Make frequent, small, reversible changes

The following recommendations focus on small, reversible changes you can make to minimize complexity and reduce the likelihood of workload disruption:

  • Store IaC templates and scripts in a source control service such as GitHub or GitLab.

    Important

    Do not store AWS credentials in source control.

  • Require IaC deployments to use a continuous integration and continuous delivery (CI/CD) service such as AWS CodeDeploy or AWS CodeBuild. Compile, test, and deploy code in a non-production Neptune Analytics environment before promoting it to a production graph.

Implement observability for actionable insights

Gain a comprehensive understanding of workload behavior, performance, reliability, cost, and health. The following recommendations help you gain that level of understanding in Neptune Analytics:

  • Monitor Amazon CloudWatch metrics for Neptune Analytics. From these metrics, you can determine the size of a graph (number of nodes, edges, and vectors, plus total byte size), CPU utilization, and query request and error rates.

  • Create CloudWatch dashboards and alarms for key metrics such as NumQueuedRequestsPerSec, NumOpenCypherRequestsPerSec, GraphStorageUsagePercent, GraphSizeBytes, and CPUUtilization as well as Neptune client responses found in your application logs.

  • Set notifications to monitor the health of the Neptune Analytics graph such as when graph size, request rate, or CPU utilization exceeds your threshold. For example, if GraphStorageUsagePercent has climbed to 90 percent on a graph you intend to grow significantly, decide whether to increase memory-optimized Neptune Capacity Unit (m-NCU) capacity. If current m-NCU is 128, increasing it to 256 will reduce storage by about 45 percent. If NumQueuedRequestsPerSec is often greater than zero, consider increasing m-NCU capacity to provide more compute capacity. Alternatively, you can reduce client-side concurrency.

Learn from all operational failures

A self-healing infrastructure is a long-term effort that develops in iterations as rare problems occur or responses are not as effective as desired. Adopting the following practices drives focus toward that goal:

  • Drive improvement by learning from all failures.

  • Share what is learned across teams and the organization. If multiple teams within your organization use Neptune, create a common chatroom or user group to share learnings and best practices.

Use logging capabilities to monitor for unauthorized or anomalous activity

Use logging to observe anomalous performance and activity patterns. Consider the following best practices:

  • Neptune Analytics supports logging of control plane actions by using AWS CloudTrail. For more information, see Logging Neptune Analytics API calls using AWS CloudTrail. Through this capability, you can track the creation, update, and deletion of Neptune Analytics resources. For robust monitoring and alerting, you can also integrate CloudTrail events with Amazon CloudWatch Logs. To enhance your analysis of Neptune Analytics service activity and identify changes in activities for an AWS account, you can query CloudTrail logs by using Amazon Athena. For example, you can use queries to identify trends and further isolate activity by attributes such as source IP address or user.

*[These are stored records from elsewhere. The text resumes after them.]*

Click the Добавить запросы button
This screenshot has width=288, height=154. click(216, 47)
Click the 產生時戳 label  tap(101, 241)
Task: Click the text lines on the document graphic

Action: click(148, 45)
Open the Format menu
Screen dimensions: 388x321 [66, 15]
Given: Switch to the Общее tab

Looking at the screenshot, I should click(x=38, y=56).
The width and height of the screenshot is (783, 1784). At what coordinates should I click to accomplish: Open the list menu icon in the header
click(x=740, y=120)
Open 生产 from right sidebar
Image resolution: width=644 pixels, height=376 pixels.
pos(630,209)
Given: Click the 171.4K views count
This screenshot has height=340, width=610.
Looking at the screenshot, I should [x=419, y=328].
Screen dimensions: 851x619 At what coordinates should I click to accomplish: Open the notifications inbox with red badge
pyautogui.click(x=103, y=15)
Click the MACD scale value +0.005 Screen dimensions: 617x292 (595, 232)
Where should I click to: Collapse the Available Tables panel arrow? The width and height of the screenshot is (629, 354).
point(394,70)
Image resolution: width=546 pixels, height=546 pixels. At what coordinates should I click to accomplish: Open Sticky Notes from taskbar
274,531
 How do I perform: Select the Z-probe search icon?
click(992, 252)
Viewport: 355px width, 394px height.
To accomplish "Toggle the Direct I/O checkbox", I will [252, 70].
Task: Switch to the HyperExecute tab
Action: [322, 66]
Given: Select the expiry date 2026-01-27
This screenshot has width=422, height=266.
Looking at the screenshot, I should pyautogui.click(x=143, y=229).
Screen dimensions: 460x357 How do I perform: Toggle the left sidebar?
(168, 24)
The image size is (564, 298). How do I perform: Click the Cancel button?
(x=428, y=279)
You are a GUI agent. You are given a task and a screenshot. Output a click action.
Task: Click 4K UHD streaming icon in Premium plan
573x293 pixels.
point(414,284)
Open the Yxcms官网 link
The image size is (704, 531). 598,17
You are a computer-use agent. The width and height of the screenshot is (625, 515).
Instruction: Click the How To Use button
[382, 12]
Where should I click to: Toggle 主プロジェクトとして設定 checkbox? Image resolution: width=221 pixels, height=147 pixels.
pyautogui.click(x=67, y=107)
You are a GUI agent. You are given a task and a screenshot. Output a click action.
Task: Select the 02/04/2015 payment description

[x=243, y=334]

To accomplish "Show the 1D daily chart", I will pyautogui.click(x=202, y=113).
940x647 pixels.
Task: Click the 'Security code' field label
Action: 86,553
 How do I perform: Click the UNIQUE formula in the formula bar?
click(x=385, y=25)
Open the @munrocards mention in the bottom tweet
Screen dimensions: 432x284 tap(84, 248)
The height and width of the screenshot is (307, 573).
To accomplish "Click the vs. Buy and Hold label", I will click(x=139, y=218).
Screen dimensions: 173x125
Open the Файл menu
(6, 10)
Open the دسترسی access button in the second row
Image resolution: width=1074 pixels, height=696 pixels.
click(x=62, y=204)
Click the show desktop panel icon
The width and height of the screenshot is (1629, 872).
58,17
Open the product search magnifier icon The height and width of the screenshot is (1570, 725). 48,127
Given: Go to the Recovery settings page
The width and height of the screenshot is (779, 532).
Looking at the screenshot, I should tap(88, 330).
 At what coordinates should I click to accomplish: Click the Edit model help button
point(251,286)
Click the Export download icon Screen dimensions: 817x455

  • You can also use CloudTrail to enable logging of Neptune Analytics data plane activities such as query executions. You can view which queries are being run, their frequency, and their source. By default, CloudTrail doesn't log data events. Additional charges apply for data events. For more information, see AWS CloudTrail pricing.

  • You can also log your application calls to Neptune Analytics in either the control plane or the data plane. For example, if you use the AWS SDK for Python (Boto3) to make queries, you can enable debug-level logging to obtain a trace of queries to the console or file. This is useful during development. We also recommend that you catch and log exceptions from your application.